How does lowering the roll center increase rear roll stiffness and eliminate brake dive?

Did you mean to say raising the roll center increases rear roll stiffness. Not sure how you figured a connection to eliminating brake dive. Springs and dampening control brake dive.

Dave
 

Dig-It

Kevin
234
7
VA
NFSBOSS said:
My friend is going to run without a sway bar and then if he needs to he'll add one later.
The rear sway bar is not needed. I'm running without it right and happy with the results.

I just finished the KB AGS 4.0 in my LS (with the exceptions of the front strut tower brace, lower front chassis brace and the rear LCAs). The car is tighter, turns flatter, and puts power down quicker (less absorption by the car itself - also added Prothane motor mounts). The downside is increase in NVH, but I'm fine with it.
 
JScheier said:
You might also want to look at the Whiteline Watts-Link: Vorshlag. Vorshlag has a write up on the issue of Panhard vs. Watts on the provided link.

I have not run a Watts on this car (2012 Boss 302), but I have run them on my 1986 GT (Griggs + IPS) and my 1995 Cobra (Griggs). I originally had a panhard setup on the 86GT, and feel that the watts had a much better overall feeling in the rear of the car. Eventually I will have a watts on the 302... just working out other issues first.
Does anyone know for sure if the Whiteline unit works fine with the FRPP LCA relo brackets? This looks like a good option for a street/track car.
 

JScheier

Too Hot for the Boss!
cloud9 said:
Does anyone know for sure if the Whiteline unit works fine with the FRPP LCA relo brackets? This looks like a good option for a street/track car.

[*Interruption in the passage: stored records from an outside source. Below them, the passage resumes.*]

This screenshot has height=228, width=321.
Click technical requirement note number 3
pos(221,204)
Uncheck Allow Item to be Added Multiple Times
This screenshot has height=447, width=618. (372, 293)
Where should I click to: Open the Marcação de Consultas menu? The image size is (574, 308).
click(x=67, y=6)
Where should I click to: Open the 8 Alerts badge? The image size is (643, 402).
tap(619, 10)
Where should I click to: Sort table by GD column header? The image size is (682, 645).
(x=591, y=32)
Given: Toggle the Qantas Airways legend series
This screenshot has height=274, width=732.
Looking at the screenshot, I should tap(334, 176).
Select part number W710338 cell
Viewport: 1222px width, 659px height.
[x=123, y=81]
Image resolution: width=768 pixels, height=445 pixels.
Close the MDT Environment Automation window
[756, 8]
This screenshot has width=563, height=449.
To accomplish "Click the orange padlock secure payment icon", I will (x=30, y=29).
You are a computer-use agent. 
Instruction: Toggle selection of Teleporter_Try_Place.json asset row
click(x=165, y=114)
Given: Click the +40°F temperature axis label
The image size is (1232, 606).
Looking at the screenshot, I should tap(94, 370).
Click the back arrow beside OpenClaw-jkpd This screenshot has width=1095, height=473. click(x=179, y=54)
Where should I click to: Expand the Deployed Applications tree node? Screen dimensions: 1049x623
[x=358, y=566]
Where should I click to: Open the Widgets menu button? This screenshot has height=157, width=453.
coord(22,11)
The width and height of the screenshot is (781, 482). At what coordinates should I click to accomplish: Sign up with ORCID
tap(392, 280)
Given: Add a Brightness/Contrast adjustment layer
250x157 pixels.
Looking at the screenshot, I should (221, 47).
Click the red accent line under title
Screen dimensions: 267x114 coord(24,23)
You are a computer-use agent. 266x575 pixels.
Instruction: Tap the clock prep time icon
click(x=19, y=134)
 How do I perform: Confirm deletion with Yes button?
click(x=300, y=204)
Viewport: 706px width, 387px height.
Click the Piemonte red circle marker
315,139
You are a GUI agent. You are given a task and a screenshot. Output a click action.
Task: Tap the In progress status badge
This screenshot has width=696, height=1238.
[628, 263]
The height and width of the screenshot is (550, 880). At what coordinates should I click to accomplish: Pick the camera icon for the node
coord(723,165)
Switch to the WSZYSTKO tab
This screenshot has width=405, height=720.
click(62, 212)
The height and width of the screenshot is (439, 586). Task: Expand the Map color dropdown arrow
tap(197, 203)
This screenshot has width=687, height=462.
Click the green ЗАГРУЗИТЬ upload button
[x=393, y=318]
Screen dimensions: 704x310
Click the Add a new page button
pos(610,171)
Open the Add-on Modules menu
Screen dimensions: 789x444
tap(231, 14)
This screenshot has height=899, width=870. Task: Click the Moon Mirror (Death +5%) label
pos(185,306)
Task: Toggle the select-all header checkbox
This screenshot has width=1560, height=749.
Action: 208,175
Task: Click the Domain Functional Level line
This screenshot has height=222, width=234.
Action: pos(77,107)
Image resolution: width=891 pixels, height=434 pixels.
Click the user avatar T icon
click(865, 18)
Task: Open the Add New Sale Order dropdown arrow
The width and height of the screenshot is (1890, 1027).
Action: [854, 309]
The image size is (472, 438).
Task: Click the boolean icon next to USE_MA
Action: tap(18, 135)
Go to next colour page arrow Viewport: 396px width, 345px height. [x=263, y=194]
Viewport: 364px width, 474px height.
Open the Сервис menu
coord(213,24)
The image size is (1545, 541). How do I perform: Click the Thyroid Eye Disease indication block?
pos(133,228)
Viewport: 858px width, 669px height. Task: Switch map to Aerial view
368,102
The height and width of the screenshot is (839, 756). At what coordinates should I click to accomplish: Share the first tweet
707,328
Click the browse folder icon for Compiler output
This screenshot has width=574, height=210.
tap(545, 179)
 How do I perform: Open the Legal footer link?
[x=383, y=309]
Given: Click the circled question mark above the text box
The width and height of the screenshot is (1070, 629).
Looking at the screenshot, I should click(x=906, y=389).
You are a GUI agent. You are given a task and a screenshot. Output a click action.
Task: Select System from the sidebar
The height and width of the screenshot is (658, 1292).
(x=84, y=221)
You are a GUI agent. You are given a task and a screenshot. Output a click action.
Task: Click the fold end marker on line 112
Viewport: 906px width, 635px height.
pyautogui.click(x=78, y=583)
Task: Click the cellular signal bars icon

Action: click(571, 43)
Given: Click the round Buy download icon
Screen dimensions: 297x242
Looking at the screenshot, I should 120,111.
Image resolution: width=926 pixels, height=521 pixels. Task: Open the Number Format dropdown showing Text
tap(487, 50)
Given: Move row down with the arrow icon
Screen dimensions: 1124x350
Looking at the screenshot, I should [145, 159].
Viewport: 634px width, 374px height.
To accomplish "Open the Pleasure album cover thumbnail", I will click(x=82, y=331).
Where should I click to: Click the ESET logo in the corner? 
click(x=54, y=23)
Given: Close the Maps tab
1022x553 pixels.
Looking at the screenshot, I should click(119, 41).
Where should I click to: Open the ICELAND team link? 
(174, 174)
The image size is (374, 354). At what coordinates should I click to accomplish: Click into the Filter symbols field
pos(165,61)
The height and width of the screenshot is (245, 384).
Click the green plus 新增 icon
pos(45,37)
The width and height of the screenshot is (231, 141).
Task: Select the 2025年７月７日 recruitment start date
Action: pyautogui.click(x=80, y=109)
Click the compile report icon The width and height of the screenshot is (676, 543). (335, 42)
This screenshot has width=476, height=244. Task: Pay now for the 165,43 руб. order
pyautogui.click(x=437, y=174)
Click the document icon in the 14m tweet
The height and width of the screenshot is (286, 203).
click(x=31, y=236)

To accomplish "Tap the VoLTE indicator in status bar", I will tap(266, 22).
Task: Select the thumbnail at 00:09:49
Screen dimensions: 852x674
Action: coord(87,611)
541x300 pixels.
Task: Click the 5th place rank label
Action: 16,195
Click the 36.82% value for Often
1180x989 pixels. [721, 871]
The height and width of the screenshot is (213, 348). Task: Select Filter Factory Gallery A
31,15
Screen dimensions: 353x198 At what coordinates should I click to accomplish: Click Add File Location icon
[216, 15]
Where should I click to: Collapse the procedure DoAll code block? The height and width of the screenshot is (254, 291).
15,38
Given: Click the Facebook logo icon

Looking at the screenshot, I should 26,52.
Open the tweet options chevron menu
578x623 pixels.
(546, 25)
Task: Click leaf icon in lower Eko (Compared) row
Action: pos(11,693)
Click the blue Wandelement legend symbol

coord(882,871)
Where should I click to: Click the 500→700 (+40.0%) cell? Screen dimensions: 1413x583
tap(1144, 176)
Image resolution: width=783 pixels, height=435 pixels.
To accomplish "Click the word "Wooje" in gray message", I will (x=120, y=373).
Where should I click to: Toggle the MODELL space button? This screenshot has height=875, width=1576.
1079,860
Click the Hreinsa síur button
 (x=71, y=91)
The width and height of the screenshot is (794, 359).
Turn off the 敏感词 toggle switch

Looking at the photos, the LCA relocation arms should not be an issue. Take a look at the red Vorshlag car. All of the Watts Link arms are far behind the lower control arms. I know Terry had talked about running relocation brackets, but they were not allowed in ESP (and now, either is the WL Watts).

I gave him a heads-up you'd be calling.
 
cloud9 said:
Does anyone know for sure if the Whiteline unit works fine with the FRPP LCA relo brackets? This looks like a good option for a street/track car.

I run the Cortex Watts link with the Whiteline lca relocation brackets with no problems. I feel both Cortex and Whiteline Watts links have the same quality.